A quale altezza appendere i quadri

Sebbene non ci siano delle regole "ufficiali" per appendere i quadri nel modo giusto in casa, è necessario fare attenzione a un piccolo particolare: l'altezza. Se, infatti, l'opera viene posizionata troppo alta o troppo bassa, si rischia di non valorizzarla. Se il muro è libero, l'ideale sarebbe posizionare il chiodo all'altezza degli occhi, dunque mediamente intorno ai 152 cm dal pavimento. Nel caso in cui il quadro venga posizionato su un mobile o su un caminetto, gli spazi liberi sotto la cornice devono misurare rispettivamente 15-25 cm e 10-18 cm. Naturalmente queste cifre non sono "fisse", anzi, sarebbe sempre bene valutare gli ambienti, assicurandosi che sia i mobili che i quadri si integrino armoniosamente con lo spazio (nelle camere per bambini, ad esempio, i quadri andrebbero sempre messi più in basso, così da permettere ai piccoli di apprezzarli).

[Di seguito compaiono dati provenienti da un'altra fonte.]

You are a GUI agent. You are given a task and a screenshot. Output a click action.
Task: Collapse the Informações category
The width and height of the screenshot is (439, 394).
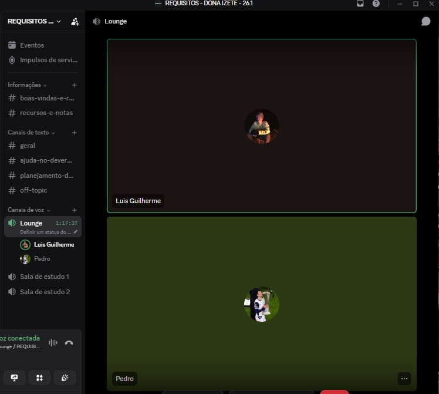(27, 85)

Attenzione alla disposizione dei quadri

Perché la collocazione del quadro cambia completamente il modo in cui viene percepito lo spazio? Perché le opere d'arte non si limitano a decorare ma trasformano le sensazioni che ci trasmettono gli ambienti. È proprio per questo che è consigliabile non procedere a caso quando si appendono immagini e oggetti alle pareti. Al di là dell'altezza, è importante che la disposizione dei quadri sia lineare. All'interno dei musei, ad esempio, tutte le opere hanno un punto centrale costante, così che i visitatori non debbano sforzare il collo spostandosi da un quadro a un'altra. La stessa cosa deve essere fatta anche in casa. Da evitare, infine, lo spazio vicino ai mobili di grandi dimensioni: si rischia di appesantire il disegno, non valorizzandolo. Un'opera ben posizionata invita lo sguardo, incoraggia la conversazione e dà l'idea di essere parte integrante dell'ambiente.